Following an interim report by the Norwegian accident investigation commission, which blamed technical errors in waterproof bulkheads on board the KNM Helge Ingstad that sank after a collision with an oil tanker while returning from NATO drills, the Norwegian Navy has completed temporary measures to prevent rapid [flooding] of warships of the same class in the event of similar collisions, the tabloid daily Verdens Gang reported.
The [Norwegian] Defence Material Agency said inflatable belts were installed as a temporary solution to seal the hollow propeller shaft in order to prevent water from entering the frigate's engine room in case of an emergency.
According to the report, which blamed the frigate's rapid sinking on a construction error, saltwater first penetrated the generator room of the KNM Helge Ingstad, before spreading to other rooms and finally reaching the engine room.
"All the [Nansen-class] frigates are built in the same way. The Navy has implemented interim measures on three out of four frigates", Steinar Nilsen, maritime chief at the Defence Material Agency, told Verdens Gang.
The fourth frigate, the flagship KNM Fridjof Nansen is currently in the process of a major, planned maintenance. The vessel will receive inflatable belts when it is re-launched in April next year.
However, the claims of the warships being less waterproof than stated made the Spanish shipyard that manufactured the Nansen-class frigates, currently considered the backbone of the Norwegian Navy, see red.
"We have never received such complaints ever before. Not even once", Navantia Shipyard official and union leader Javier Galán told national Norwegian broadcaster NRK.
He dispelled the Norwegian Navy's allegations of a faulty construction of the propeller shaft being the culprit.
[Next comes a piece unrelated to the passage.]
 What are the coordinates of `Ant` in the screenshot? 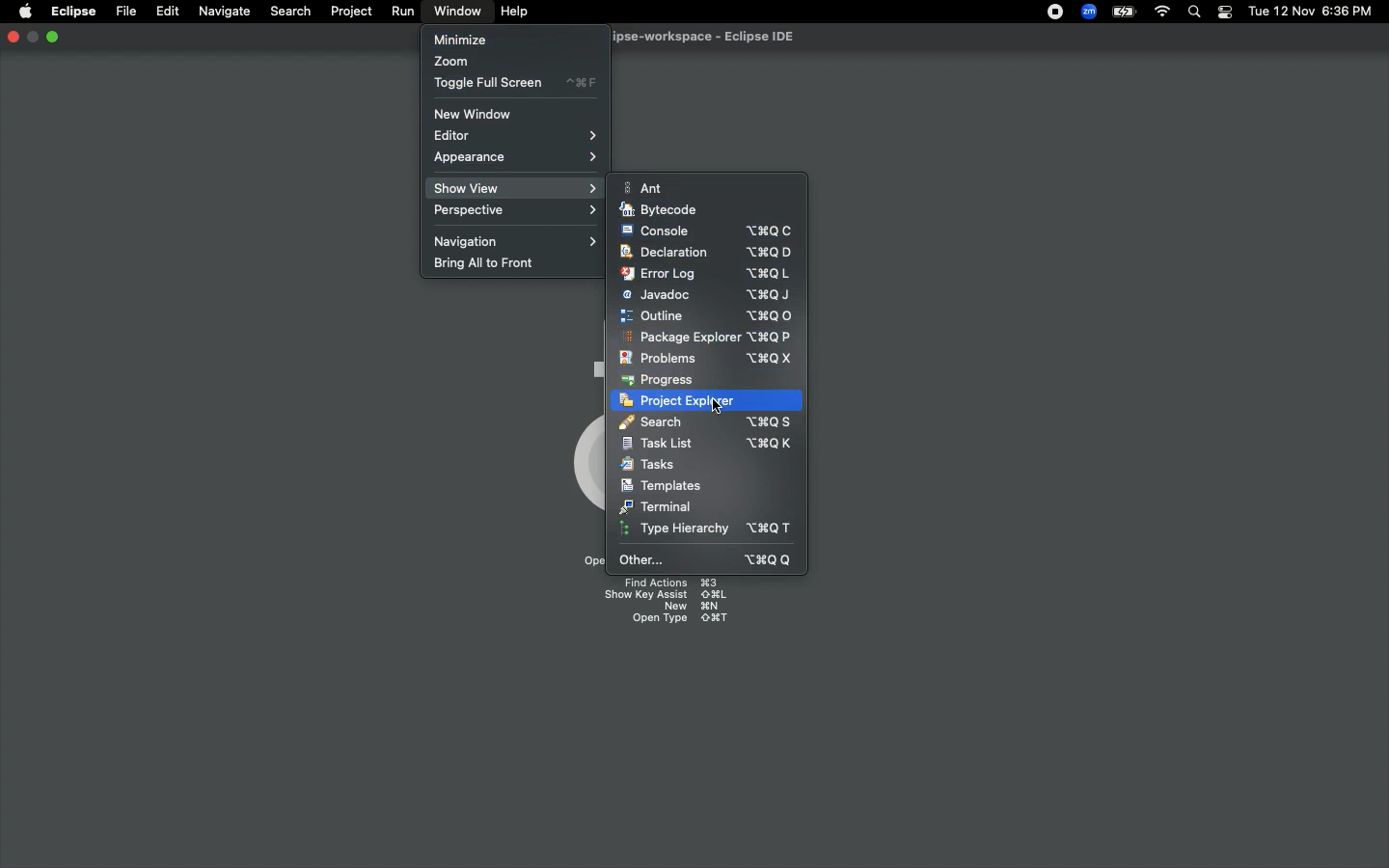 It's located at (647, 187).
"Had the shaft leaked water in this way, it would have become obvious far earlier. Also, the frigate would have sunk long ago", Galán said.
According to him, the propeller shaft must have been damaged during the collision itself, which is the only explanation why water appeared between the sections altogether.
"Imagine you have a car. Even if it's a good one, it will run into problems if you crash it", Galán said.
Galán blamed erroneous navigation, venturing that the crew had misinterpreted the lights from the Maltese-flagged tanker Sola TS, mistaking it for solid land.
"I believe the only thing they are looking for is cop-outs. The way I see it, it's just passing the buck. The crew should have avoided the collision", Galán said.
Navantia issued a statement ensuring that the Nansen-class frigates shipped between 2006 and 2011 to the tune of NOK 21 billion ($2.5 billion), fulfilled all technical requirements before handed over to Norway. (This statement has not been posted on Navantia’s websites, and the company could not be reached for comment—Ed.)
Meanwhile, Galán stressed that the accusations may lead to the company's reputation being damaged, which is the fifth-largest in Europe and ninth-largest internationally.
"We are an international company. And this makes a terrible damage, because it leaves an impression that we are unable to make ships. Even though we have been doing it for centuries", Galán said.
Navantia dates back to military shipyards established by the Spanish crown in 1730. Over centuries, it has gone through several name changes, the recent one in 2005. It is 100 percent owned by a government holding.
The KNM Helge Ingstad collided with the Sola TS on November 8, while returning from the NATO drill Trident Juncture off Trøndelag's coast. The vessel suffered a large hull breach, lost control and was manoeuvered into a shallow bay to prevent rapid inundation.
The Sola TS is currently being repaired in Gdansk, Poland. According to its owner, the Greek shipping company Tsakos Energy Navigation, it will be back in the water by mid-December.